Personal details
- Born: Oklahoma
- Known for: Helping develop Quapaw Nation flag, administration, and economy through Native American gaming

= Barbara Kyser-Collier =

Quapaw business person from Oklahoma, U.S.

Barbara Kyser-Collier is a Native American businesswoman and tribal administrator from the Quapaw Nation. Born in Oklahoma into the Beaver Clan, she maintained a career in Quapaw Nation tribal government, and other local tribes such as the Wyandotte.

==Career==
She first worked at the Seneca Indian School in 1968. Kyser-Collier started working for the Quapaw Nation in 1974, and was one of the first employees to work for the Quapaw Nation government. She advanced from a position as secretary/bookkeeper, to comptroller, and, eventually, tribal administrator. Working with Lloyd Buffalo and Walter King, she developed ideas for the Quapaw tribal flag; she drew the original design of the flag on cardboard.

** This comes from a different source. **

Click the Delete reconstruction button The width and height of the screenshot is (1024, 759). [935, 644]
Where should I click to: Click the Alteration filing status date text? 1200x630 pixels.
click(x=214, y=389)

Kyser-Collier has been involved in the development of gaming casinos by the Quapaw Nation. In 2016 she was named Indian Gaming "Regulator of the Year". In addition, she has served as secretary of the National Tribal Gaming Commissioners/Regulators, and she was the charter chairperson for the Oklahoma Tribal Gaming Regulators Association.

She is currently the Chair of the Quapaw Cultural Committee, and also serves on the Ogahpah Wisdom Keepers. In this capacity she has involvement in a number of tribal events, a significant example being the 200th anniversary of the Quapaw Treaty of 1824.